**WORK ITEM**
Extract all lines in the data that contain the word "Sustentabilidade".

[Saved data entries]
● ● ● ● ●
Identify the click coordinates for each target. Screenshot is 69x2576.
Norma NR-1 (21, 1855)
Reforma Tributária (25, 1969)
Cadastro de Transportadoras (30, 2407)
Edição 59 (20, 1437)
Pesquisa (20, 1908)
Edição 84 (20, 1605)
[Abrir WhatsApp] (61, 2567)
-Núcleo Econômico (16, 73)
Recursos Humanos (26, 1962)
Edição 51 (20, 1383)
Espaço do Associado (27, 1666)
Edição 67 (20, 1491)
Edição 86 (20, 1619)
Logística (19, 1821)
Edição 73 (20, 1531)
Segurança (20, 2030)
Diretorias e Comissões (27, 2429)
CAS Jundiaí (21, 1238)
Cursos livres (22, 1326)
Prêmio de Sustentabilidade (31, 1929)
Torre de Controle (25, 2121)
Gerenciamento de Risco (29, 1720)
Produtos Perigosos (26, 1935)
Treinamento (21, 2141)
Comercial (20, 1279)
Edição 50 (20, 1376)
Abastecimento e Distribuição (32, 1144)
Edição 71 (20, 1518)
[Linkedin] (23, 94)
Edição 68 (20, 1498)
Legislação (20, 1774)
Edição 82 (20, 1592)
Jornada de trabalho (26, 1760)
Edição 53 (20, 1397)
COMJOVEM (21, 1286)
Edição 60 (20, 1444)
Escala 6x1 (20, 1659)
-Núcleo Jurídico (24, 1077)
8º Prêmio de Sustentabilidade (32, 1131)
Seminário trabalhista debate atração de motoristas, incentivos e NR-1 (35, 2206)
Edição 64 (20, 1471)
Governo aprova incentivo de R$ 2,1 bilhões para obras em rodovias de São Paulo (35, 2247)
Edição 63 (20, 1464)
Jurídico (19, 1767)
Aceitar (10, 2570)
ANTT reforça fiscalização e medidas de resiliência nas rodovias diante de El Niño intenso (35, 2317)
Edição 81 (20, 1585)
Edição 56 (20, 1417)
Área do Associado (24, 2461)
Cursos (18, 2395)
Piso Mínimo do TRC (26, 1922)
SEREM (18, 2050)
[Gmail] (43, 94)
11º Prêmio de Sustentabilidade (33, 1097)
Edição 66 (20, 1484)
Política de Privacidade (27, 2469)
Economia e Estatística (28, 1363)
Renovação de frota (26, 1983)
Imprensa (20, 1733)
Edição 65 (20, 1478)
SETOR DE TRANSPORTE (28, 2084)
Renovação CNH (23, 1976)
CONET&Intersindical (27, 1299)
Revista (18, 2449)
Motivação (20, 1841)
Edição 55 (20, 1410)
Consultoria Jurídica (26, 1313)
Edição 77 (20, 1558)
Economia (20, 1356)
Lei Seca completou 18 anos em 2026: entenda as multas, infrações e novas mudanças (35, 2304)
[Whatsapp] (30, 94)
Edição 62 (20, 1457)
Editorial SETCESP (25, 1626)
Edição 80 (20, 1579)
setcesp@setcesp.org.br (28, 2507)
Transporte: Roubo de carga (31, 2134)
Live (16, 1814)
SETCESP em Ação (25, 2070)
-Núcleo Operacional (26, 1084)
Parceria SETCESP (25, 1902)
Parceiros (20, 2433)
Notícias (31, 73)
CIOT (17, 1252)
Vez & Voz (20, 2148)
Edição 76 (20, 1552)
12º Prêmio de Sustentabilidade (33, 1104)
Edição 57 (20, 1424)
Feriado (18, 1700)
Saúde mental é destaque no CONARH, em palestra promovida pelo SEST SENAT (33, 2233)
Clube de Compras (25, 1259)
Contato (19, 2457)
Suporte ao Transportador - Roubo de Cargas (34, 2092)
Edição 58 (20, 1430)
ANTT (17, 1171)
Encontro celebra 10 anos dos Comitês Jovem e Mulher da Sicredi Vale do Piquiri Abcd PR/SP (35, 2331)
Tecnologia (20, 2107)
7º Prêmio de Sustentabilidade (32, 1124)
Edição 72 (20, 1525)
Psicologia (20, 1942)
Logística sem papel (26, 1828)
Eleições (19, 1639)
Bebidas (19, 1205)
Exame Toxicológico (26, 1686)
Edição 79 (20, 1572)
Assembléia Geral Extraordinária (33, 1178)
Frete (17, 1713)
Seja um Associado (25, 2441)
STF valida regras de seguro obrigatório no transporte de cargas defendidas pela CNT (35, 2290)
● ● ● ● ●
**TASK OUTPUT**
Prêmio de Sustentabilidade (31, 1929)
8º Prêmio de Sustentabilidade (32, 1131)
11º Prêmio de Sustentabilidade (33, 1097)
12º Prêmio de Sustentabilidade (33, 1104)
7º Prêmio de Sustentabilidade (32, 1124)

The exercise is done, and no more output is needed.